▶ **Dataset extract**:

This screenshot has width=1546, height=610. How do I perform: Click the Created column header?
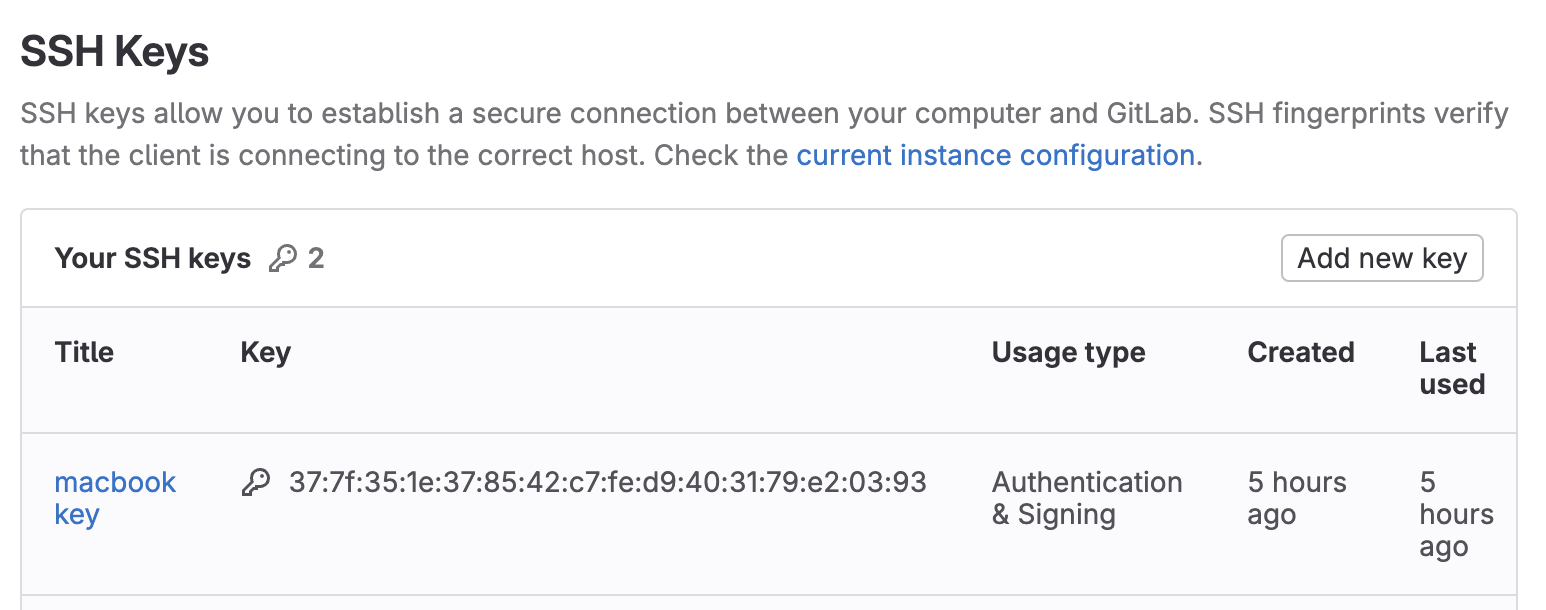pyautogui.click(x=1300, y=352)
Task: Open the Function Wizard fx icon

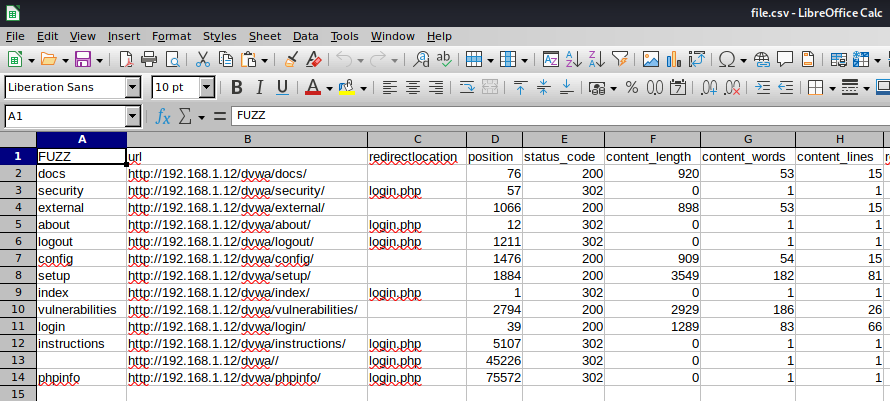Action: (x=163, y=117)
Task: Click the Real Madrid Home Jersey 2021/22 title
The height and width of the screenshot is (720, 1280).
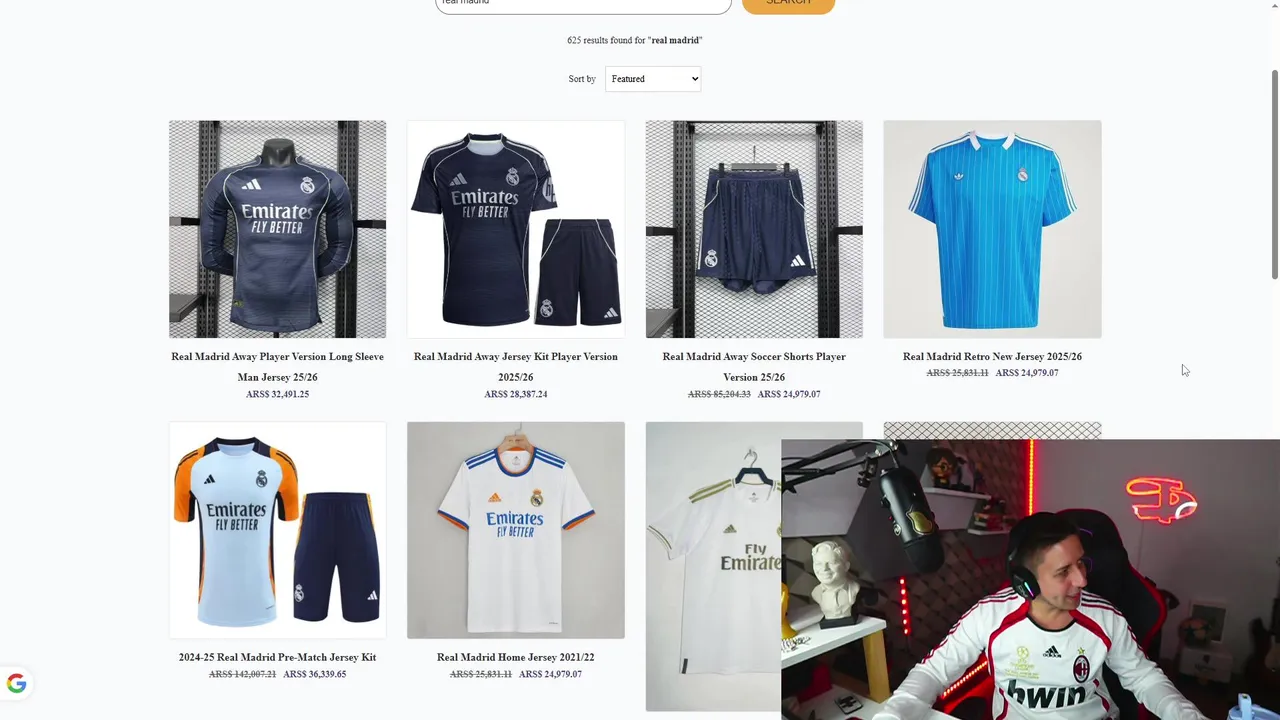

▶ **Problem details**: Down to the final line, restate the material above word for word, but omit its pictures.

▶ **Answer to the exercise**:
This screenshot has width=1546, height=610. How do I perform: Click the Created column header?
pyautogui.click(x=1300, y=352)
Task: Open the Function Wizard fx icon

Action: (x=163, y=117)
Task: Click the Real Madrid Home Jersey 2021/22 title
The height and width of the screenshot is (720, 1280).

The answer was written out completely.